> **WHAT NEEDS TO BE DONE**: Using the records below, quote only the span that opens with the line containing "Ajouter au panier (935, 505)" and closes with the line containing "Vitaserine (677, 1127)", exactly and inclusively.

Stored data
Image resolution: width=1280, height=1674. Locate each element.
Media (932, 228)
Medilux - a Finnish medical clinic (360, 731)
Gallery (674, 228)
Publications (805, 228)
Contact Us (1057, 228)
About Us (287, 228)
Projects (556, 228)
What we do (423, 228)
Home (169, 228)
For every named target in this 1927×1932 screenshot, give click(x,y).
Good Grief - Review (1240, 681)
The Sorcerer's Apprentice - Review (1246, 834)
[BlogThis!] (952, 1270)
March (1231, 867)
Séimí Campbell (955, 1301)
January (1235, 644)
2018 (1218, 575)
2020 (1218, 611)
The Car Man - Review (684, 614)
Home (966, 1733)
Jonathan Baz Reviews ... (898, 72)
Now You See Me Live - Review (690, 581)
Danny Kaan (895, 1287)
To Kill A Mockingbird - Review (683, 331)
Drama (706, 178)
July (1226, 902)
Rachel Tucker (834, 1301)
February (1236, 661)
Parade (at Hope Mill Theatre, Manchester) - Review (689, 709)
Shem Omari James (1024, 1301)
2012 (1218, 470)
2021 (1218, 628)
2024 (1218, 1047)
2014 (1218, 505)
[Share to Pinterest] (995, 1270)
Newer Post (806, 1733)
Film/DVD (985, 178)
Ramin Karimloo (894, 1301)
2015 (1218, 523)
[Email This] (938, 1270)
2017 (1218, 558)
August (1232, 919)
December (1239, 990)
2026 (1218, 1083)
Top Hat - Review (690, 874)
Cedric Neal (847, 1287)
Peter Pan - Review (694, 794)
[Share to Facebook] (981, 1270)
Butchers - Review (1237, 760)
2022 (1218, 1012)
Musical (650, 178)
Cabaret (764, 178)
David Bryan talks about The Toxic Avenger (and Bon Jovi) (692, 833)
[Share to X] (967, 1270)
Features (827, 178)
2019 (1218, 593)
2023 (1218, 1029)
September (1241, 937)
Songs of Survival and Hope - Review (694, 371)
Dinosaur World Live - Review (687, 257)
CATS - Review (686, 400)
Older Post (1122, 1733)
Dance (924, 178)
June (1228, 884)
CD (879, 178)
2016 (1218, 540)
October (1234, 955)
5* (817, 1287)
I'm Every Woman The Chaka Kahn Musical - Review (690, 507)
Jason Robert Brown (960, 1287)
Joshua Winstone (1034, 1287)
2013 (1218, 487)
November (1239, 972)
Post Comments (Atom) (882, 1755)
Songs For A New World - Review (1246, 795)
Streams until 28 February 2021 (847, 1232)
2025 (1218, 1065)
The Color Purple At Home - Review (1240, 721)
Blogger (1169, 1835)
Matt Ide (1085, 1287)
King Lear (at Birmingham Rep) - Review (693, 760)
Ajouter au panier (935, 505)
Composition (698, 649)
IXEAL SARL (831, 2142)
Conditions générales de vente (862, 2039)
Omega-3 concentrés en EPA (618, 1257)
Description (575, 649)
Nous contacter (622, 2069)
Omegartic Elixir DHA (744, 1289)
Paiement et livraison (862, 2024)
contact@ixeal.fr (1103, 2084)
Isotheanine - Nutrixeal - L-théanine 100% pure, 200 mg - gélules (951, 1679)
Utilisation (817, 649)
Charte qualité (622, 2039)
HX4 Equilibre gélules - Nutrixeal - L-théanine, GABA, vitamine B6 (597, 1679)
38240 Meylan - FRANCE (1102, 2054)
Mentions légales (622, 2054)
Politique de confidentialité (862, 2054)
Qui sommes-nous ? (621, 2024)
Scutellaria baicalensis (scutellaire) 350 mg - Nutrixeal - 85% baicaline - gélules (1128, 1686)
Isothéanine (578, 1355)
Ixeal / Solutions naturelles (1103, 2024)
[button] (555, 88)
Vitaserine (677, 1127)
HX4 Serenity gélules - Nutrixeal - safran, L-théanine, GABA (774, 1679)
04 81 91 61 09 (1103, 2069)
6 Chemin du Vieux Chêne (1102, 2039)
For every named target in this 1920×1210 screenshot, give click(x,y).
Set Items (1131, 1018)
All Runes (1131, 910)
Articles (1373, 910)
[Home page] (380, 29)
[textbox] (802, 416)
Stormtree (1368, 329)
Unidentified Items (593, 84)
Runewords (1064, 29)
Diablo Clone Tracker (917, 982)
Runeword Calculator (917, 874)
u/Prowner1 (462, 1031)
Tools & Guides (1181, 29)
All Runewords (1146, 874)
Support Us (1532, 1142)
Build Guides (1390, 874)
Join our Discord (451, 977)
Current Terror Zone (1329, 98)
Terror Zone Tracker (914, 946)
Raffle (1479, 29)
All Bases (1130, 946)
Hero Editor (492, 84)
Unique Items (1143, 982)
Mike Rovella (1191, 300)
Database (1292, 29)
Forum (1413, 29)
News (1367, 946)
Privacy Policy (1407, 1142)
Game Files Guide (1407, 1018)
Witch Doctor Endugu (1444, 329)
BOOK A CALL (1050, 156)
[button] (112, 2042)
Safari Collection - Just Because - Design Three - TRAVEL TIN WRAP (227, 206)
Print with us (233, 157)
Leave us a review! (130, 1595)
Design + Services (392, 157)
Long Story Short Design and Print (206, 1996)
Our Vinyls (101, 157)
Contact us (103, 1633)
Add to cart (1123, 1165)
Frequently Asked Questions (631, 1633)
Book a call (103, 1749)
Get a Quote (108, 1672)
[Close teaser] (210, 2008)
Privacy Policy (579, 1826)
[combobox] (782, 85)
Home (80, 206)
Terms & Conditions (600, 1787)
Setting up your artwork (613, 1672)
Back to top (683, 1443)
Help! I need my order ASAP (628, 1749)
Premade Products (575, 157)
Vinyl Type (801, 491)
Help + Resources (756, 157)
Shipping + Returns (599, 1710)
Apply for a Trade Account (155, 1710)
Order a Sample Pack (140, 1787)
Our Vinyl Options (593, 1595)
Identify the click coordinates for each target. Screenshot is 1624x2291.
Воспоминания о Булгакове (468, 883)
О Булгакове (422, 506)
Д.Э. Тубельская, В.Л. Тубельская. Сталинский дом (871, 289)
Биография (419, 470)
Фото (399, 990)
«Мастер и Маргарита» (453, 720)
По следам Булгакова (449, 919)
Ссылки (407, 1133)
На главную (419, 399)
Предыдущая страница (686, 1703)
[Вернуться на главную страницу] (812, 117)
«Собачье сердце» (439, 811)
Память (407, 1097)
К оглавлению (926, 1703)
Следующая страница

> **TASK ANSWER**:
Ajouter au panier (935, 505)
Composition (698, 649)
IXEAL SARL (831, 2142)
Conditions générales de vente (862, 2039)
Omega-3 concentrés en EPA (618, 1257)
Description (575, 649)
Nous contacter (622, 2069)
Omegartic Elixir DHA (744, 1289)
Paiement et livraison (862, 2024)
contact@ixeal.fr (1103, 2084)
Isotheanine - Nutrixeal - L-théanine 100% pure, 200 mg - gélules (951, 1679)
Utilisation (817, 649)
Charte qualité (622, 2039)
HX4 Equilibre gélules - Nutrixeal - L-théanine, GABA, vitamine B6 (597, 1679)
38240 Meylan - FRANCE (1102, 2054)
Mentions légales (622, 2054)
Politique de confidentialité (862, 2054)
Qui sommes-nous ? (621, 2024)
Scutellaria baicalensis (scutellaire) 350 mg - Nutrixeal - 85% baicaline - gélules (1128, 1686)
Isothéanine (578, 1355)
Ixeal / Solutions naturelles (1103, 2024)
[button] (555, 88)
Vitaserine (677, 1127)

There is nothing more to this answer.